Alumnus Spotlight: Aitemir Yeskenov, Moving Up at Raymond James, Credits Connections Made in Corporate Mentor Program
By Keith Morelli
TAMPA (March 28, 2019) -- Even though Aitemir Yeskenov was raised halfway around the world, he held on to a hope of one day earning success in America.
“Growing up in Kazakhstan,” he said, “I would always dream about development of my career at a big American firm for sure, but I didn’t expect myself to end up in the financial industry.”
Yeskenov came to the United States in 2014 at the young age of 18. He enrolled at USF to study business analytics because of his love for computers and technology.
“I believed that it would be great if I could combine business with technical skills in my career,” he said.
“Becoming a software developer was not something that I expected, yet I turned out to be very happy with my career choice.”
Yeskenov graduated from the University of South Florida’s Muma College of Business with a degree in business analytics and information systems less than a year ago and he is tasting what success is like working for one of the largest investment and banking firms in the country, Raymond James Financial, a company he had never heard of before arriving at USF. And he’s now being groomed for bigger things, having just completed an exclusive company program that helps bright new hires build industry knowledge and accelerate their growth.
One factor in Yeskenov's success was his involvement, while still a student, in the Corporate Mentor Program, in which he was paired with an executive from Raymond James. He said this introduction helped him secure an internship, which evolved into a full-time job.
For more than 25 years, the Corporate Mentor Program has helped students explore career opportunities and develop strategies for their professional, academic and social success. Mentors provide access to opportunities for students to learn how to become leaders in the corporate world and help them develop professionally. The program nurtures the development of the underlying skills that allow students to become tomorrow's leaders. But the mentors win as well. They are on the front line of recruitment and are often able to hire the brightest talent for their companies.
“Over my last two years at USF, I was paired with two mentors, but my first job opportunity emerged through my relationship and experience with my first mentor, Barry Papa,” Yeskenov said. “I met Barry in November 2016 at the Corporate Mentor Program breakfast. There was a big crowd of people, both mentors and mentees. On that day, we were introduced to each other and had a good conversation.”
Two months later Yeskenov went to Raymond James to meet Papa in his office.
“He showed me around and introduced me to an IT recruiter,” Yeskenov said. “He said that it would be great if I applied for their summer internship. I submitted my application. I had four rounds of interviews for that internship and got accepted.”
Papa, who has worked at Raymond James since 2006, said being a mentor to promising students is among the more rewarding aspects of his job.
“I became a mentor to give back and provide leadership to students,” he said. “Sometimes, they need someone who shows them a new perspective and ultimately gives them more confidence. These students are smart and sometimes all they need is a little encouragement and advice.
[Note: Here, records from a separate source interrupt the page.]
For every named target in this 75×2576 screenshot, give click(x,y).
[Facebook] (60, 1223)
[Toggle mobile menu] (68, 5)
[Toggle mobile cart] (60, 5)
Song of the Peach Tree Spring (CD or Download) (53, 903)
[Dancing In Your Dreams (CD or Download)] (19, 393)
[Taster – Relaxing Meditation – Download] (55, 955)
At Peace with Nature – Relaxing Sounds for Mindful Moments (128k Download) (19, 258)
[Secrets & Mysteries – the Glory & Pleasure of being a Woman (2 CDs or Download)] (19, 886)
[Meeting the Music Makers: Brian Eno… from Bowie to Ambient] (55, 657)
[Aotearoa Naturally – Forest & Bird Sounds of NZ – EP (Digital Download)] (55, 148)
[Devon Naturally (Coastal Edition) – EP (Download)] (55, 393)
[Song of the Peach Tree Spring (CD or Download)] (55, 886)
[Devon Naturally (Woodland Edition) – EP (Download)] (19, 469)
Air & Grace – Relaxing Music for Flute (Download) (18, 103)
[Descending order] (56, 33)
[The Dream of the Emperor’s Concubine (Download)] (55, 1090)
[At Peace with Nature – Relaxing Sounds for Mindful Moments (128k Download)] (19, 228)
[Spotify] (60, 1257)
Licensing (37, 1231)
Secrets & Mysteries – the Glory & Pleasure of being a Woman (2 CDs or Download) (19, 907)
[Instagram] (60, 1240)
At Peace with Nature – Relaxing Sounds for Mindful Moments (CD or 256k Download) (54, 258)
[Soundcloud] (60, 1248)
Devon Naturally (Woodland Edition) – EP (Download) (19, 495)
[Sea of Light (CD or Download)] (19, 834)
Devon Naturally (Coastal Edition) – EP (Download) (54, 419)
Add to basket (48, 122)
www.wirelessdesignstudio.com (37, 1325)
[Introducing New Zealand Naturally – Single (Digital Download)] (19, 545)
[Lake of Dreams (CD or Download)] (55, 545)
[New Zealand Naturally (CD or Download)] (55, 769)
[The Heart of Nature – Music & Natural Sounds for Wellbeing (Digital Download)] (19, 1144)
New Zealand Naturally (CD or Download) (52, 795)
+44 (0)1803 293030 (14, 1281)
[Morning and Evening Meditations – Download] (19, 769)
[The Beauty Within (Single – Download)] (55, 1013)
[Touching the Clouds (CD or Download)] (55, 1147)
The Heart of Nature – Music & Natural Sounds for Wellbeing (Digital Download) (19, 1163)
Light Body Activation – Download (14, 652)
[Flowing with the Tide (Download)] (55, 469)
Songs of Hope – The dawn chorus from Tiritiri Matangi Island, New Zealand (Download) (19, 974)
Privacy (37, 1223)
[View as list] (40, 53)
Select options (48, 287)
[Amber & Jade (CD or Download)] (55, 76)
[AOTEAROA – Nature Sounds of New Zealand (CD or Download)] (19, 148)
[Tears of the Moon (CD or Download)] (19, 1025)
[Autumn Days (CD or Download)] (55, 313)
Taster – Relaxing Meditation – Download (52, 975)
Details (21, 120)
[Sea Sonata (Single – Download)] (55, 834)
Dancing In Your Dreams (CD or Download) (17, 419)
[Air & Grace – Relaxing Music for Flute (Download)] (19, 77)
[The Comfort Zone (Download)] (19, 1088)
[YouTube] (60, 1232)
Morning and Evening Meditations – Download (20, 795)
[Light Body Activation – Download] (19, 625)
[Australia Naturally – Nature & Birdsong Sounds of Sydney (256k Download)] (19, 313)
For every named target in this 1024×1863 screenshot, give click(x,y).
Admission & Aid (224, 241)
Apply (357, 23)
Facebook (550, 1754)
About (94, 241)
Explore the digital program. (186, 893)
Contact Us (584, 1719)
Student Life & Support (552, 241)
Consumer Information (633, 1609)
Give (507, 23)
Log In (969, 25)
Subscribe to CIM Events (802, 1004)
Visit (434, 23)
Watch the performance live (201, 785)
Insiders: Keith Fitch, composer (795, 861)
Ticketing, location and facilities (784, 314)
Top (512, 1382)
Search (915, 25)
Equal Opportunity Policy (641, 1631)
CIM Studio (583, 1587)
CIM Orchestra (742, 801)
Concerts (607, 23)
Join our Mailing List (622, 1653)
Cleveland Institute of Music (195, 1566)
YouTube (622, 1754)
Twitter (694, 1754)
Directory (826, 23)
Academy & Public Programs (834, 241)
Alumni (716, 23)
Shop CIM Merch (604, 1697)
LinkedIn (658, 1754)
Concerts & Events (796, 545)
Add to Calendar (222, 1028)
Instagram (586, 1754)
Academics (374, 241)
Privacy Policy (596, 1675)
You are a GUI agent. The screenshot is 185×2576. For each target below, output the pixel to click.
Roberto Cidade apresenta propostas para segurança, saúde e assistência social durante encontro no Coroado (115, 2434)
“When I met Aitemir, I knew he was brilliant as soon as he started to talk.”
Papa said Yeskenov was a good fit because he was conscientious, disciplined and very bright. “He has grit,” Papa said, and the two have become good friends.
That Yeskenov is from Kazakhstan makes his story even more remarkable, Papa said.
“Imagine traveling across the world, learning a new language and getting an advanced degree in information systems,” he said. “He is brave and adventurous.”
Yeskenov completed the 10-week summer internship program, working on user interface development of a client-facing application with another intern.
“After I finished the internship, Raymond James Human Resources reached out to me, sending me a job offer to join the exclusive six-month-long Accelerated Development Program,” he said. “The track that I was assigned to is Application Development in Java. As an ADP IT associate, I learned many different technologies. I graduated from ADP in January. I’m now applying my skills to real-world projects.”
He now works full time at the Raymond James headquarters in St. Petersburg.
“My goals for the future,” he said, “include mastering development skills, growing as a professional, networking with people and hopefully ending up in management at an IT firm, or any firm with a big and innovative department for information technology.”
As his star rises at Raymond James, Yeskenov said that the relationship he formed with Papa remains strong.
“Despite the fact that I was Barry's mentee only for one year, we are still connected,” Yeskenov said. “We became good friends and I am always happy to share my experiences with him. I truly thank him for introducing Raymond James to me.”
Yeskenov said he would, one day, want to give back to the Corporate Mentor Program and perhaps become a mentor himself.